All Starbucks Locations in the World

An export of all Starbucks locations in the world. This dataset was scraped from the Starbucks website and is regularly updated.

Exporting the data and saving to our local drive as starbucks.csv

import requests
DATA_URL = 'https://opendata.socrata.com/api/views/xy4y-c4mk/rows.csv?accessType=DOWNLOAD'
resp = requests.get(DATA_URL)
with open("starbucks.csv", 'w') as f:
    f.write(resp.text)

Filter the data for US only

Assuming that starbucks.csv contains the full dataset, we create a filtered version by selecting only rows that have a country of "US" and removing unnecessary columns. The result of the below routine creates a new file named us-starbucks.csv:

HEADERS = ['City', 'Name', 'Latitude', 'Longitude', 'Store Number', 
           'Street Combined', 'Postal Code', 'Country Subdivision',
           'Country', 'Ownership Type']
from csv import DictReader, DictWriter
with open("us-starbucks.csv", 'w') as w:
    dw = DictWriter(w, fieldnames = HEADERS)
    dw.writeheader()
    with open("starbucks.csv", 'r') as r:
        for row in DictReader(r):
            if row['Country'] == 'US':
                xo = {key: row[key] for key in HEADERS}
                dw.writerow(xo)

Calculating distance to nearest store for every store

This is the time-consuming stage.

Given that us-starbucks.csv contains all U.S.-based Starbucks locations.

For each Starbucks location, find the nearest Starbucks to it and calculate the distance in kilometers.

Another way to state this is: for every U.S. Starbucks location, sort the list of all U.S. Starbucks locations in ascending order of distance to the given location. Then add a new column/attribute named 'nearest_store_distance_km'.

The haversine function

How do we find the distance between any two given Starbucks? The haversine formula is a way to calculate distance between latitude and longitude points. This StackOverflow question has a nice explanation and implementation for Python: Haversine Formula in Python (Bearing and Distance between two GPS points)

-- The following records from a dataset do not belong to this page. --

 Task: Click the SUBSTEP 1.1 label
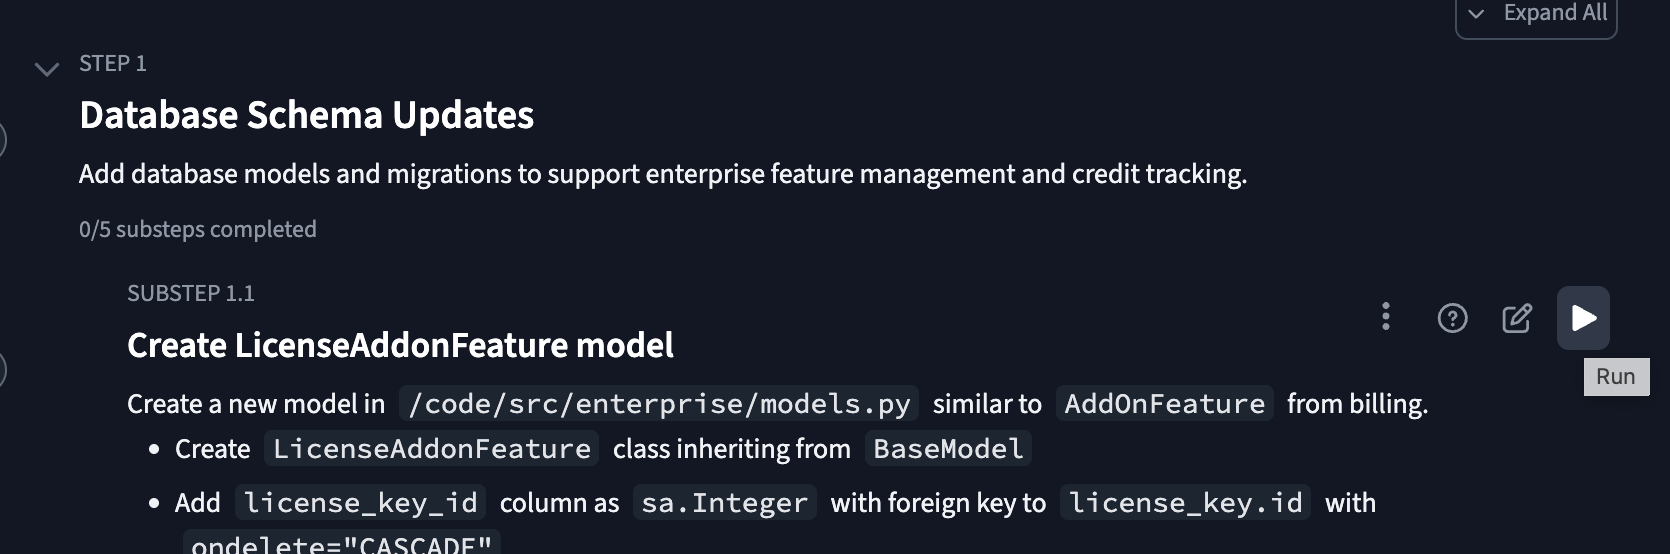190,293
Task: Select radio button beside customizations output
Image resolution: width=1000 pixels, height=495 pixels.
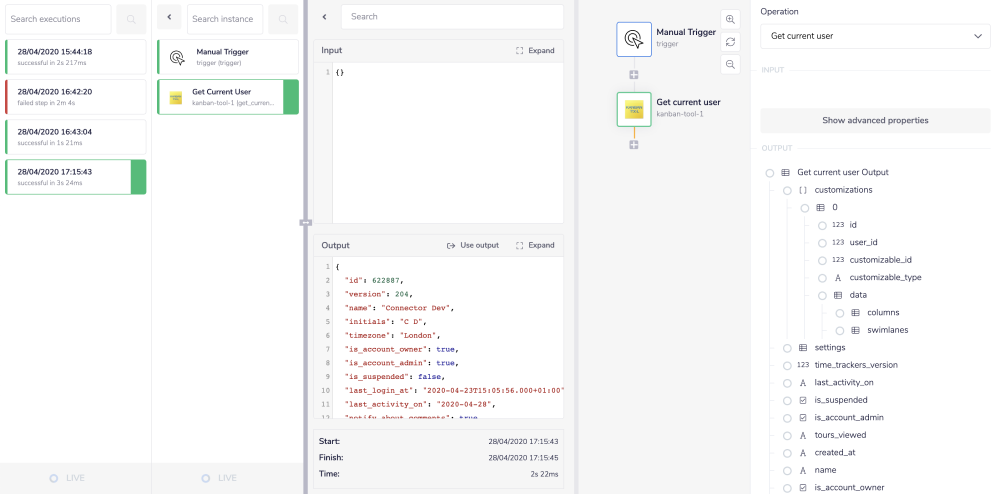Action: coord(787,190)

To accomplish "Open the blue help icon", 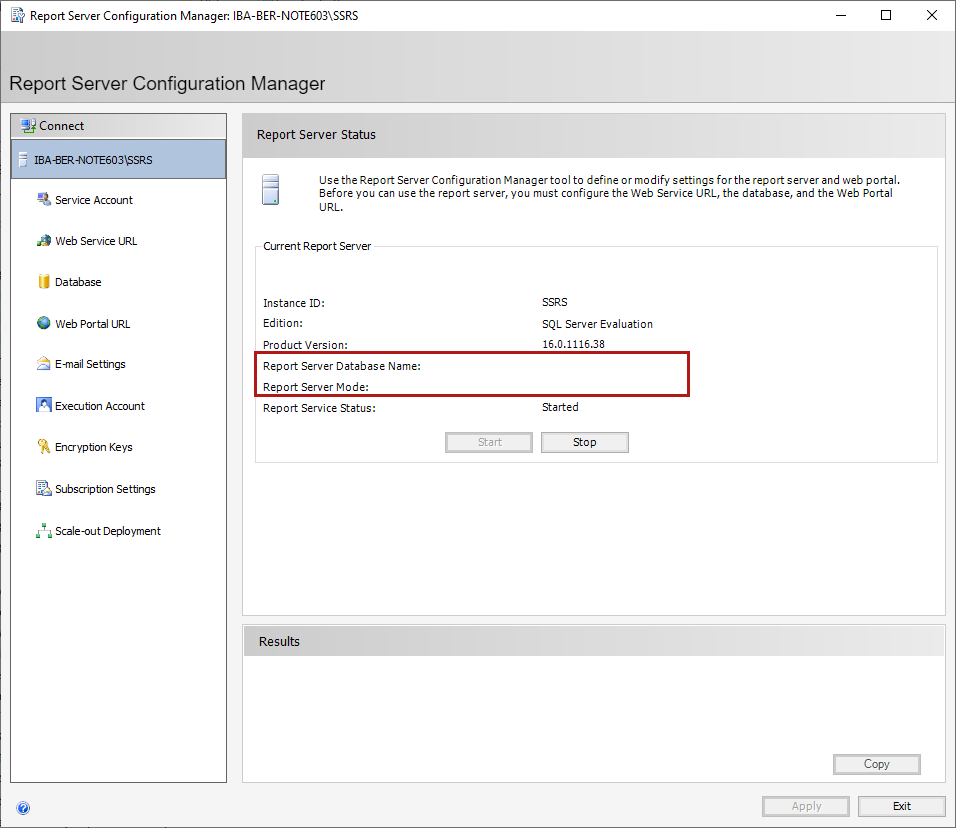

What I've done below is create a function that takes arguments a and b and expects them both to be dictionaries with 'Longitude' and 'Latitude' keys, because I know each row in our dataset contains those key-value pairs:

def haversine_on_rows(a, b):
    from math import radians, cos, sin, asin, sqrt
    lon1 = radians(a['Longitude'])
    lon2 = radians(b['Longitude'])
    lat1 = radians(a['Latitude'])
    lat2 = radians(b['Latitude'])
    # haversine formula 
    dlon = lon2 - lon1 
    dlat = lat2 - lat1 
    a = sin(dlat / 2) ** 2 + cos(lat1) * cos(lat2) * sin(dlon / 2) ** 2
    c = 2 * asin(sqrt(a)) 
    r = 6371 # Radius of earth in kilometers.
    # return the final calculation
    return c * r

Assuming that we're starting in a fresh Python session/script, and the above function has been interpreted, let's set the variables and requirements:

HEADERS = ['City', 'Name', 'Latitude', 'Longitude', 'Store Number', 
           'Street Combined', 'Postal Code', 'Country Subdivision',
           'Country', 'Ownership Type', 
           "nearest_store_number", "nearest_store_distance_km"]
from csv import DictReader, DictWriter

Preprocessing the deserialized store data

To get the store data, we just read in us-starbucks.csv as a CSV file. However, I do a little preprocessing. Remember that CSV files (unlike JSON), because they're just plaintext values separated by commas, deserialize all values as strings – it doesn't assume that a number value is actually a number.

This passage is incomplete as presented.